You can see the same dynamic playing out with another bizarre, inscrutable MAGA-aligned Twitter influencer known as “Carnivore Aurelius,” who uses his feed to extol the virtues of raw meat, traditional gender roles, and monogamous sex. Like Adams, Aurelius has cornered the market on both nu-Catholic dead-enders and liberals and leftists who enjoy the spectacle and claim to read between the lines. (One recent tweet: “Little boys are impressed by a big ass, men are impressed by a woman with class.” Whatever you say, dude!) There was a mild fracas late last year when some people alleged that the Carnivore Aurelius Twitter account is run by a woman, a secret that, if true, would confirm that the account’s prescriptive caveman masculinity was fraudulent, notching a liberating I-told-you-so victory for leftists around the world. But last month, BuzzFeed confirmed that the Twitter feed does, indeed, belong to a man, albeit a man who sells vacuum-sealed packets of dehydrated beef liver for $90 a 10-pack on his website. It’s not quite as shameless as Alpha Male T-shirts, but it’s close. (Aurelius also did not respond to my interview requests for this story.)

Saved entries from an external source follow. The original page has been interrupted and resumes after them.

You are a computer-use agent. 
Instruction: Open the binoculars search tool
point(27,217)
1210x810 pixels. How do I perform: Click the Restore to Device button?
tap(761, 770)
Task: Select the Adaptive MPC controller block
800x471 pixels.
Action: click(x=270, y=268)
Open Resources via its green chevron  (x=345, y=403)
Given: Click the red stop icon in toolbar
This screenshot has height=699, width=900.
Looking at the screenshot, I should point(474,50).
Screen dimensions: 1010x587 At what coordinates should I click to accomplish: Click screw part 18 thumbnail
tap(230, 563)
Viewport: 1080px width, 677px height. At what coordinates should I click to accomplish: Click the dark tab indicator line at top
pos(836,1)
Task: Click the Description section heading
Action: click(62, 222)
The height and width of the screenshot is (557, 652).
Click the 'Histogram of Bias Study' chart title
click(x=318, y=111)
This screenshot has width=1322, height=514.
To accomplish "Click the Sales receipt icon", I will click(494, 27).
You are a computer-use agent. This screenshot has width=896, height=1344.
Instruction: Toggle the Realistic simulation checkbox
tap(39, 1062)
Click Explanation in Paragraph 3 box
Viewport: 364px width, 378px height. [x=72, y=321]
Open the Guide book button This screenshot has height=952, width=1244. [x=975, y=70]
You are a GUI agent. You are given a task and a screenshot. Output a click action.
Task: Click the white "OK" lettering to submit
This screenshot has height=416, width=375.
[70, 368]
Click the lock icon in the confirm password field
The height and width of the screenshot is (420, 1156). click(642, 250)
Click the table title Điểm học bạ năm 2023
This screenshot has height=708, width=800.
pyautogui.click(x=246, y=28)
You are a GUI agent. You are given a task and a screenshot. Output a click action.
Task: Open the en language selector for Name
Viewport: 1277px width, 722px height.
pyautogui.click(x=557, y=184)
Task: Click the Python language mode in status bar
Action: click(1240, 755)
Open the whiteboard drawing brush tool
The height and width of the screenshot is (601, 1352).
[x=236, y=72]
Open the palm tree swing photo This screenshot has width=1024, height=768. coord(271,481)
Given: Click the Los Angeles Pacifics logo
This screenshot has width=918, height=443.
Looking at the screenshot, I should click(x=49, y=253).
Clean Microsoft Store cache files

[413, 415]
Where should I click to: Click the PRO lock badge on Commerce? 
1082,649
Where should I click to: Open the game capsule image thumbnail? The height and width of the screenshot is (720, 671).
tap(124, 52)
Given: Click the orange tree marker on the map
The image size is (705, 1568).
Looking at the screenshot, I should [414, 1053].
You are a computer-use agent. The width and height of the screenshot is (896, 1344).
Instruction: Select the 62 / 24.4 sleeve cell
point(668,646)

The best analogue I can think of for the current comedic projects of both Aurelius and Nick Adams might be Stephen Colbert during his prime Comedy Central years. I fell in love with The Colbert Report in a church-attending, Bush-voting household, and as his half-hour soaked up bandwidth on the DVR, my center-right parents were taken by Stephen’s charisma while simultaneously maintaining an enduring distaste for Jon Stewart. I wasn’t surprised. Jon Stewart triangulated his humor for the burgeoning Obama generation, while Colbert was effectively making a Potemkin O’Reilly Factor. My folks didn’t untangle the schematics of Colbert’s worldview until much later, when he started hosting The Late Show—a mecca of boomer-liberal gratification— a transition that neatly correlated with their own moral and political development. (Bush, Bush, McCain, Obama, Clinton, Biden, if you’re curious.) During the mid-2000s ferment, however, Colbert managed to produce a talk show that genuinely appealed to everyone. His bloodthirsty Iraq War support was rendered either a rallying cry or a harsh lampoon, depending on the background vibe of your own media diet. We could all be on the same team, so long as we didn’t ask any follow-up questions.
I would never argue that Adams and Aurelius share the scruples of a comedian like Colbert—or at least the bipartisan Colbert my family all used to love. But I do like to believe that the popularity of these accounts might predict a general humbling of the MAGA masses. It must’ve been gratifying, in 2016 and 2017, for those zealots to believe that the outrageously minoritarian, repellent, and unseemly tenets of the Trump administration could be a big-tent political project. That, somehow, they’d be able to incept outrageously unpopular ideas—like the prohibition of contraception—into the general American consciousness. But that’s not the case anymore, buddy! The grossest excesses of the Republican Party are, once again, a sick joke. Nick Adams wants to be in on it before it’s too late.